___ Brano del documento

Un tempo si chiamavano bugie, falsa testimonianza, calunnie. Lo sapevano bene i capi dei Giudei, quando diedero del denaro ai soldati messi di guardia al sepolcro per ostenere che gli apostoli avevano portato via il corpo di Gesù. Le nostre complicità quando, per paura del giudizio degli altri e per quieto vivere, taciamo le verità sul Salvatore e sulla Chiesa. Una riflessione del domenicano padre Giovanni Calcara.
A pensarci bene le fake news, come tante altre cose, sono esistite da secoli, solo che si chiamavano: bugie, falsa testimonianza, calunnie… Lo sapevano bene i capi dei Giudei, quando diedero del denaro alle guardie che custodivano il sepolcro di Gesù: “Dichiarate: i suoi discepoli sono venuti di notte e l’hanno rubato, mentre noi dormivamo” (Mt 28,13)”. Ma non ci sono riusciti. Infatti i discepoli moriranno per dire il contrario; hanno creduto alle parole di Gesù: “andate in Galilea, là mi vedranno… (Mt 28,8-15)”. In fondo anche loro erano dubbiosi, e solo grazie al dono dello Spirito Santo, hanno avuto il coraggio di portare a termine la loro missione.
Come ogni realtà, c’è sempre una parte di verità, magari solo di riflesso. “Lo hanno rubato i suoi discepoli…”: tutte le volte che NOI preferiamo il silenzio e non sappiamo andare “contro corrente”, rispetto a quanto leggiamo nei social o pensano i nostri colleghi, i vicini di casa, magari il gruppo ecclesiale di cui facciamo parte. Alle volte preferiamo, infatti, il “silenzio per il quieto vivere”, in tal modo diventiamo “complici e vittime” delle “strutture di peccato” che, non combattiamo e di fatto, non facciamo nulla per rimuoverle.
Come ai discepoli sulla via di Emmaus (cfr Lc 24,13-35), Gesù si affianca a ciascuno di noi e rimane “sconosciuto”. Sarà possibile scoprire la sua identità e sentirne il bisogna della presenza, solo attraverso la Parola e il Pane che, illustra e spezza per nutrire e sostenere il cammino di “ritorno dai fratelli”. Da delusi a testimoni.
Ma occorre voler “morire con Lui” per “risorgere con Lui”. “Non conformatevi alla mentalità del mondo, ma trasformatevi rinnovando la vostra mente, per poter discernere la volontà di Dio, ciò che è buono, a lui gradito e perfetto” (Rm 12,2). Saremo capaci ci costruire ed essere comunità, aprire nuovi percorsi ed essere propositivi, suscitare domande e non ripetere risposte precostituite.

______
___ Righe estratte

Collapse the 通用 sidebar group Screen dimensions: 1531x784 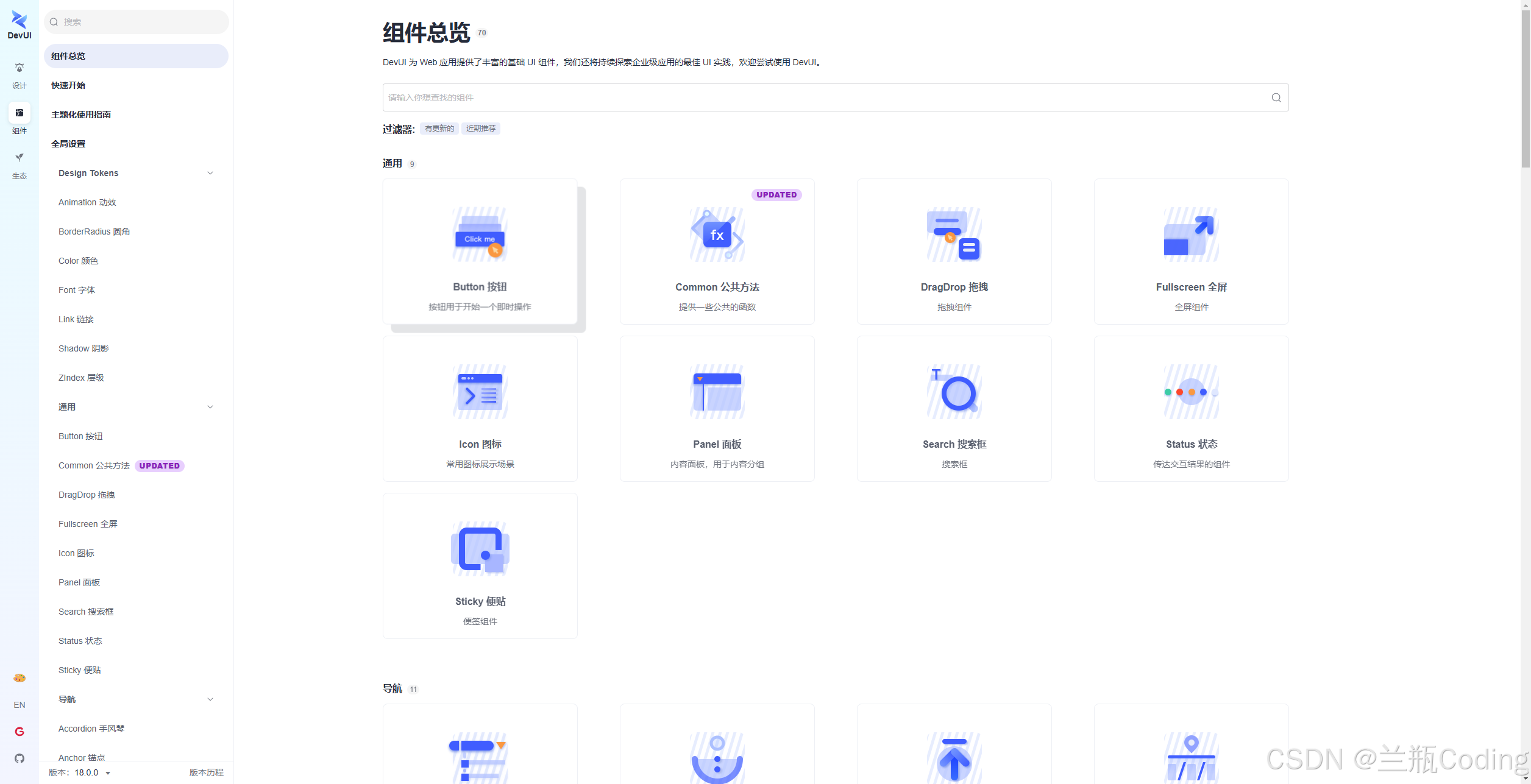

______
___ Righe estratte

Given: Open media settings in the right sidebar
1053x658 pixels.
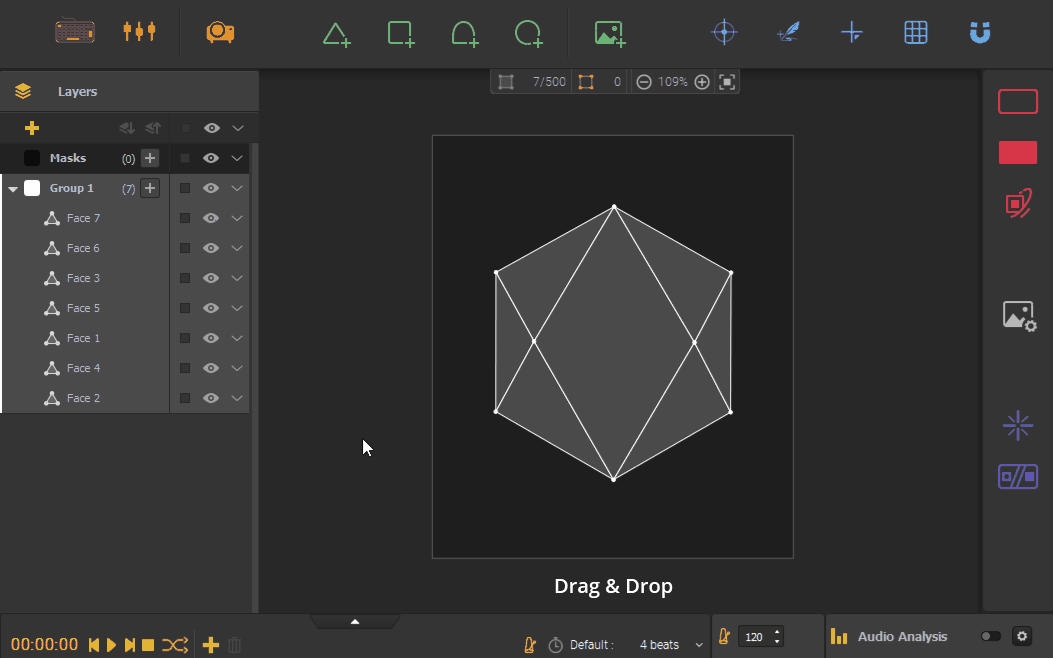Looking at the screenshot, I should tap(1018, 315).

______

Requisiti del compito: Trascrivi senza modifiche il passo del brano sulle fake news che inizia con le parole «Come ai discepoli» e si chiude dopo «delusi a testimoni.».

Risultato:
Come ai discepoli sulla via di Emmaus (cfr Lc 24,13-35), Gesù si affianca a ciascuno di noi e rimane “sconosciuto”. Sarà possibile scoprire la sua identità e sentirne il bisogna della presenza, solo attraverso la Parola e il Pane che, illustra e spezza per nutrire e sostenere il cammino di “ritorno dai fratelli”. Da delusi a testimoni.